* _Parts of the exercise_:
A) How would you put this sentence from the text on throwing a sinker into Spanish: "The other method of inducing ground balls is pitch selection, and there’s no pitch better for accomplishing that than the Sinker."?
B) Can you reproduce the text on throwing a sinker word for word, from "Simply ... by" up to and including "a successful pitcher."?
## Start Page text
I like to teach How to Throw a Sinker as it's easy on the arm and a Ground Ball Can Not Go Over the Fence For A Home Run.
A Rather a simple statement with HUGE implications for a pitcher.
To the point … “The less fly balls a pitcher allows … the less chance he’ll get hurt by the Home run, or long ball as it‘s called. How can a pitcher accomplish this?
Simply ... by spotting Location and Pitch Selection which induces ground balls.
By keeping the location of pitches Down in the strike zone, it will greatly reduce fly balls because the hitter must drop the head of the bat through the hitting zone in order to get under the ball and provide lift. Not that this is impossible, of course it’s not, but it’s harder than just making contact … and that’s what most hitters concentrate on accomplishing.
Hard contact with a ball down in the zone usually produces a ground ball or a line drive. The traditional exception is the Left Handed Hitter, whose natural swing makes a ball down in the zone, especially inside, right in their power zone.
A pitcher who can consistently keep his pitches low in the strike zone, while moving it in and out, will be a successful pitcher.
Pitch Selection How to Throw a Sinker
The other method of inducing ground balls is pitch selection, and there’s no pitch better for accomplishing that than the Sinker.
1. A properly thrown sinker will move downward, a couple of inches, which makes it a good strike out pitch, but more importantly it moves downward enough to induce the hitter to hit the top of the baseball with the bottom portion of the bat, which will drive the ball downward into the ground.
2. A sinker thrown by a right handed pitcher will tend to move down and into the right handed hitter, and down and away to the left handed hitter, opposite reaction when thrown by a left handed pitcher.
3. Due to the rotation and movement created by the way a sinker is thrown, the ball tends to be heavy, that is … it doesn’t explode off the bat the way a fastball tends to do. It sounds more like a “Thud” instead of a “Crack.“ This not only produces ground balls, but restricts the distance a fly ball travels.
## End Page text
## Start Information provided
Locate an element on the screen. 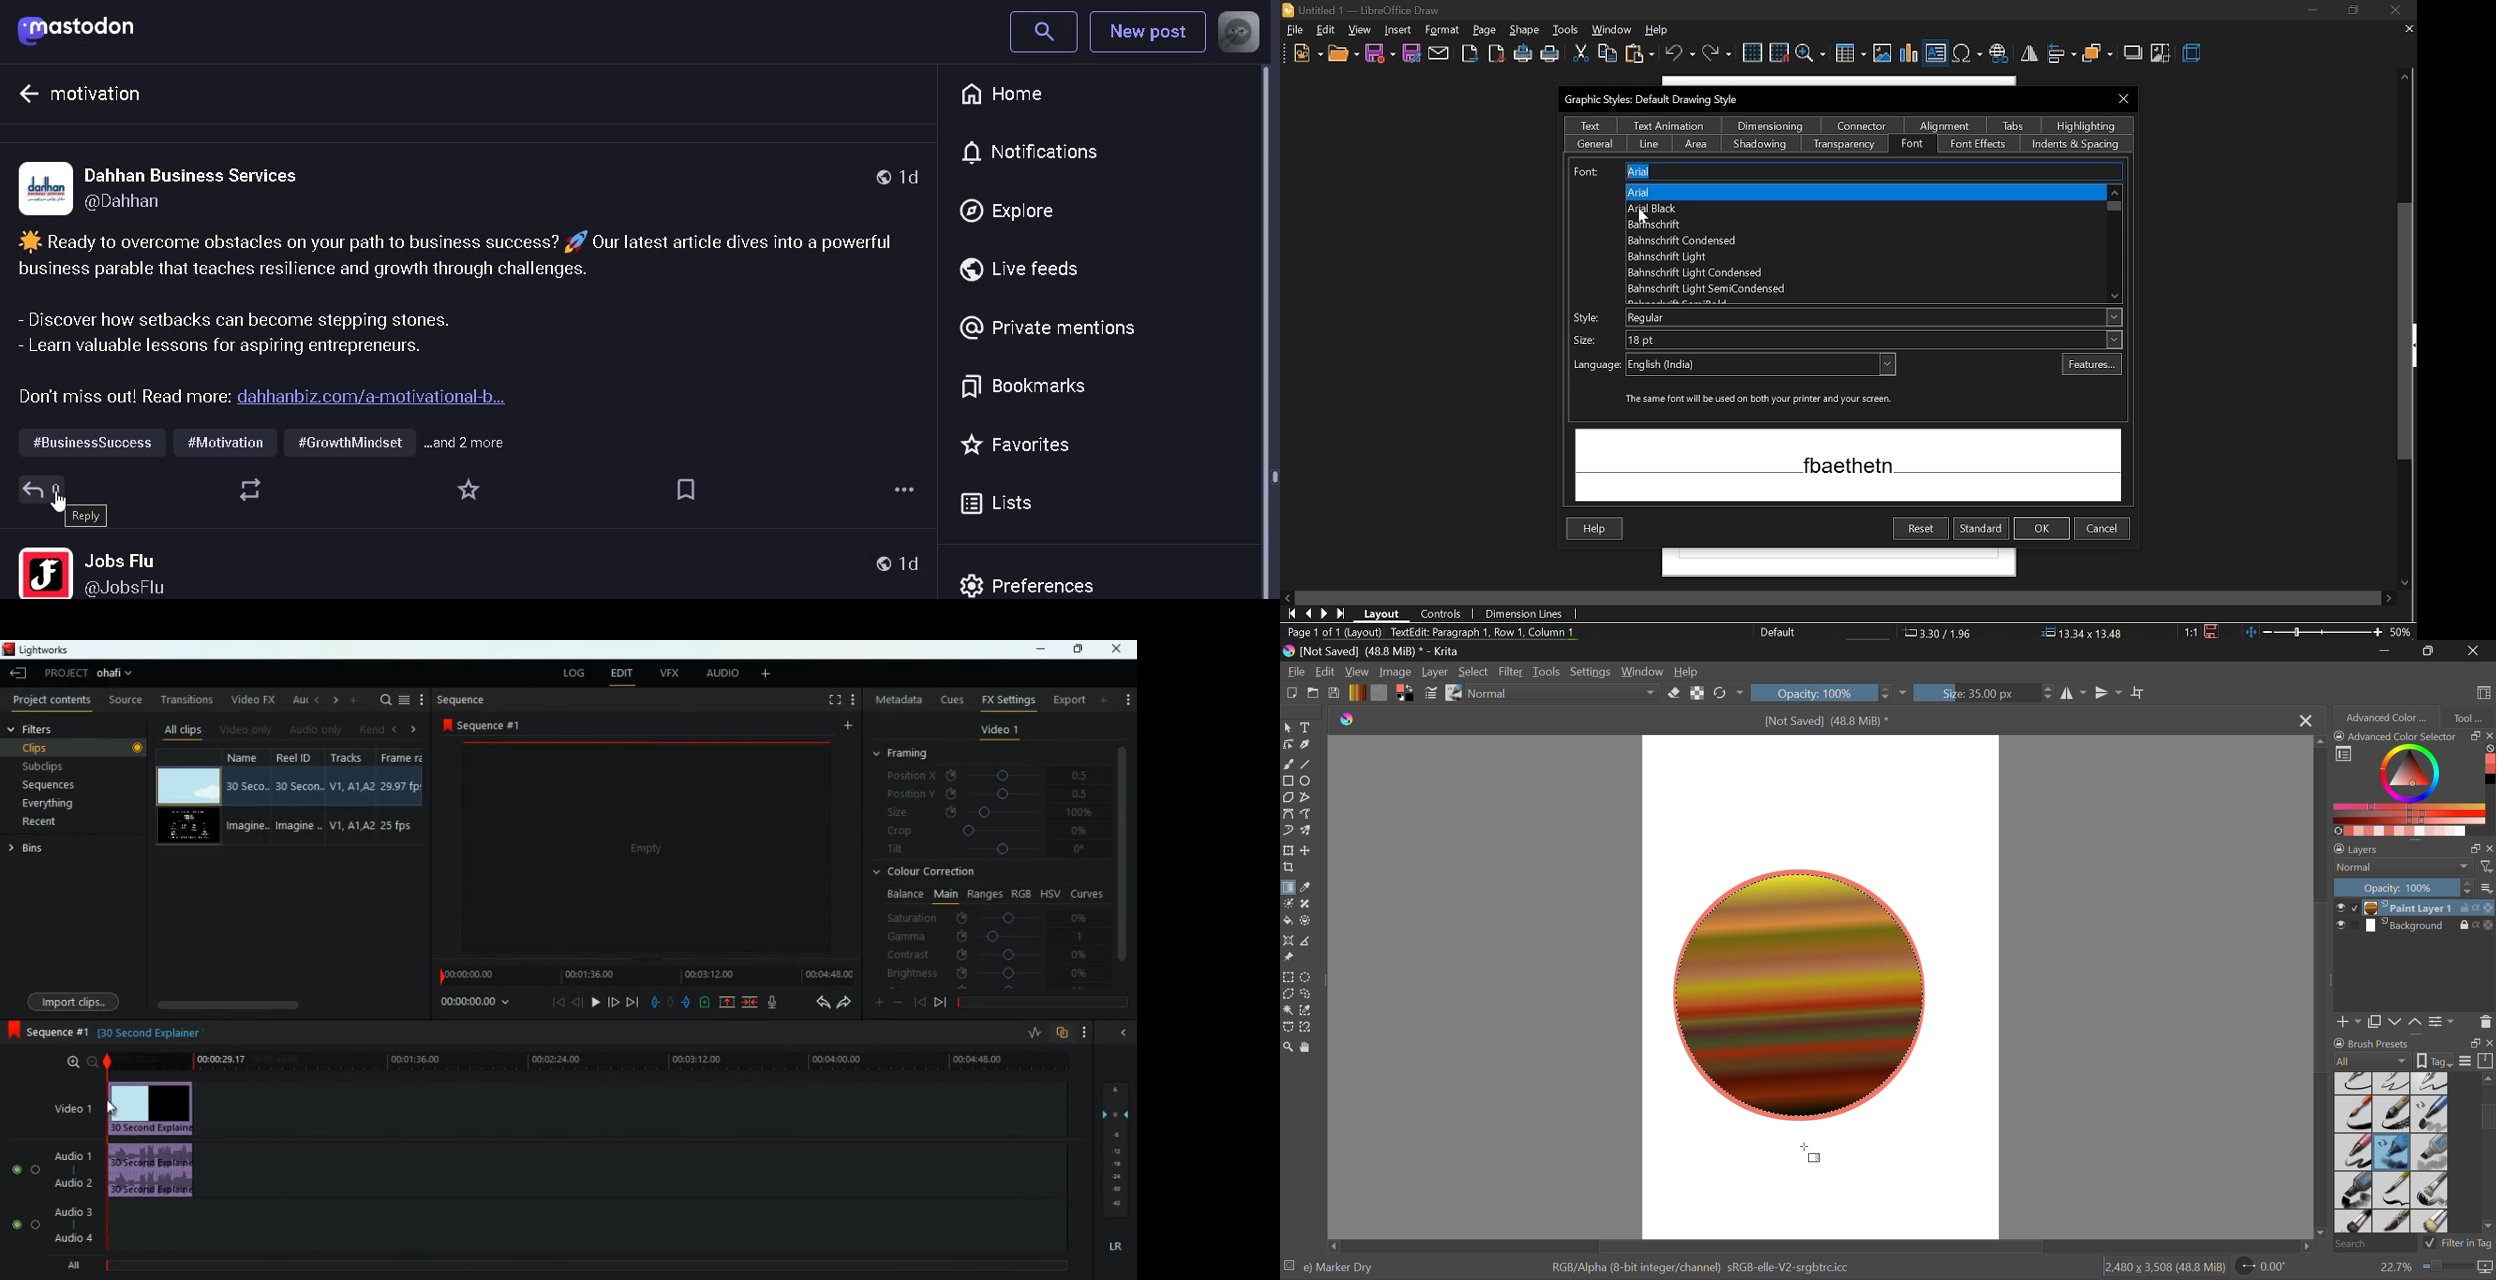 The height and width of the screenshot is (1288, 2520). import clips is located at coordinates (73, 1002).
## End Information provided
* _Written answers_:
A) El otro método para inducir roletazos es la selección de lanzamientos, y no hay mejor lanzamiento para lograrlo que el sinker.

B)
Simply ... by spotting Location and Pitch Selection which induces ground balls.
By keeping the location of pitches Down in the strike zone, it will greatly reduce fly balls because the hitter must drop the head of the bat through the hitting zone in order to get under the ball and provide lift. Not that this is impossible, of course it’s not, but it’s harder than just making contact … and that’s what most hitters concentrate on accomplishing.
Hard contact with a ball down in the zone usually produces a ground ball or a line drive. The traditional exception is the Left Handed Hitter, whose natural swing makes a ball down in the zone, especially inside, right in their power zone.
A pitcher who can consistently keep his pitches low in the strike zone, while moving it in and out, will be a successful pitcher.